19. Yüzyılda, ırkçı akımlar burada karşılaşıyor, panslavizm ve pangermanizm baskıları yine burada toplanıyordu . 1912’de yaşanan Balkan Savaşı neticesinde Türk hakimiyeti yirmidört bin kilometrekarelik Doğu Trakya bölgesi hariç, Balkanlarda sona ermişti. Ancak daha Türkler ayaklarını Balkan topraklarından çekmeden, Türk’e karşı müttefik olanlar, birbirleri ile kapıştılar, sonrasında da 1914’de Saraybosna’da gerçekleşen suikast, Birinci Dünya Savaşı’nın çıkmasına neden oldu. Bu savaş sonucu milyonlarca insan öldü ve milyarlarca servet heba olup gitti.

Kendisi de bir Balkanlı olan Mustafa Kemal Atatürk, bu süreci bizzat yaşamış ve çekilen acıları görmüştü. Bu nedenle, Balkanlar’da barışın kurulmasını ve korunmasını amaç edinen Balkan Birliği’nin hararetli bir savunucusu idi. Böyle olduğu içinde Ankara’da yapılan bir Balkanlararası toplantı da “… unutmayalım ki; Balkan milletlerinin ataları birbirlerinin hısımları idiler. Bu milletler yüzyıllar boyunca birlikte yaşadılar.

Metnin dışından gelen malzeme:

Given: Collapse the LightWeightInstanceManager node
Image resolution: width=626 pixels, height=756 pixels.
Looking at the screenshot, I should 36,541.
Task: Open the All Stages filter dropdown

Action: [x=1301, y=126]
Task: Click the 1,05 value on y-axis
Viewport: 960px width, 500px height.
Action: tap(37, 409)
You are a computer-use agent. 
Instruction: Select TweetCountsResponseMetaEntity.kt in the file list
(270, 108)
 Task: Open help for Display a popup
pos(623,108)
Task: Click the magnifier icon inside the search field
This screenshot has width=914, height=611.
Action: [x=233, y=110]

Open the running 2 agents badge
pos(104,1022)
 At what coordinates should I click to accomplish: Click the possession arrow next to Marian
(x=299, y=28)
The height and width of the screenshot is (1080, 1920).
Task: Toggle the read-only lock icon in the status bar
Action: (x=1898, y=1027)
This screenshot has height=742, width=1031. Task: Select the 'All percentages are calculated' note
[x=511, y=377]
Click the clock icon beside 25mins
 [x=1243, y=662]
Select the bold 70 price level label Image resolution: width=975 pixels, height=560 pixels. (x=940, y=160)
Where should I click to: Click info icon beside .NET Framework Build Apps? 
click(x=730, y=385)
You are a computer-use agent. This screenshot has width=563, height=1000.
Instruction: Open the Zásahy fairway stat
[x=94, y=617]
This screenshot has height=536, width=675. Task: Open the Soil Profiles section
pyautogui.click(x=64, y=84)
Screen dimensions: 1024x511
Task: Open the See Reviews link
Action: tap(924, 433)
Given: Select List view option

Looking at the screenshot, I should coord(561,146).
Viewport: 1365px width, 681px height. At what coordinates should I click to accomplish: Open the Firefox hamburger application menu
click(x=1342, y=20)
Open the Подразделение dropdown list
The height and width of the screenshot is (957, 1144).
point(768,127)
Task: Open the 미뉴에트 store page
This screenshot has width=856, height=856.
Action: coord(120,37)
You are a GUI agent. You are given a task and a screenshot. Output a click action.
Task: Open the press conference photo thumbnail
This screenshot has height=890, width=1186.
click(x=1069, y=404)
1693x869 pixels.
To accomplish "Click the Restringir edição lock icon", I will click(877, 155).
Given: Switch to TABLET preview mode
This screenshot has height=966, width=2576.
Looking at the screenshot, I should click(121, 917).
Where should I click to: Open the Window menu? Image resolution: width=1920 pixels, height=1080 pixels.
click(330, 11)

Biz Balkan Birliği’ni tarihi tekamülün tabii bir neticesi olarak kabul etmeliyiz.” demiştir.

Balkan Birliği’nin ilk konferansı Ekim 1930’da Atina’da toplandı. Bu toplantıya, Bulgaristan, Arnavutluk, Yunanistan, Yugoslavya, Romanya ve Türkiye katılmıştı. Bu toplantının tarihsel büyük bir önemi vardı. Çünkü Balkanlar yüzyıllar boyunca birbirlerine karşı dini, milli ve diğer düşmanca hislerle dolu olan milletlerin yaşadıkları bir bölge olarak tanınmış veya tanıtılmıştı. Şimdi bu bölge milletleri, aralarında işbirliği etmek için ilk defa olarak bir araya gelmişti. Bu günümüze kadar gelen Avrupa Birliği yapısının oluşmasına da fikir ve cesaret verici bir örnek oldu.

Balkan Birliği’ni oluşturan devletlerin aldığı ilke kararlarının aslında günümüzde de karşılıklı olarak sürdürülen dış politikaların yüzeysel(!) çerçevesini oluşturduğunu rahatlıkla söyleyebiliriz.

Balkan devletleri bu birlik kapsamında; doğrudan doğruya görüşme, anlaşma ve sistematik bir işbirliği yolu ile müşterek uygarlık unsurlarını bir araya getirmek sureti ile aralarındaki barış bağlarını kuvvetlendirmek istemişlerdir. Ayrıca küresel yakınlaşma, iktisadi yakınlaşma, her türlü ulaştırma ilişkilerinin geliştirilmesi, sosyal politikalar alanında işbirliğine gidilmesi hedeflerin belli başlı olanlarıdır.

Balkan Paktı, 09 Şubat 1934’te Atina’da imzalanmıştır. Ancak bu anlaşma, Balkan ülkelerinde ve Balkanlar üzerinde emperyalist amaçları bulunan İngiltere, Rusya, İtalya başta olmak üzere bir çok Batı ülkesinde tepkiyle karşılanmıştır. Bu Birinci Balkan Birliği’nin sürecidir. Bundan sonra İkinci Dünya Savaşı’na müteakip 1954 yılında Yugoslavya, Yunanistan ve Türkiye arasında İkinci Balkan Birliği kurulmuştur. 1934’e nazaran 1954’te farklı bir dünya ve uluslararası konjonktür vardır. Avrupa ideolojik olarak bir duvarla ve dolayısıyla Balkanlar’da ikiye bölünmüştür. Sovyet Rusya’nın farklı emelleri ve talepleri Balkanlar’ı da karıştırmıştır.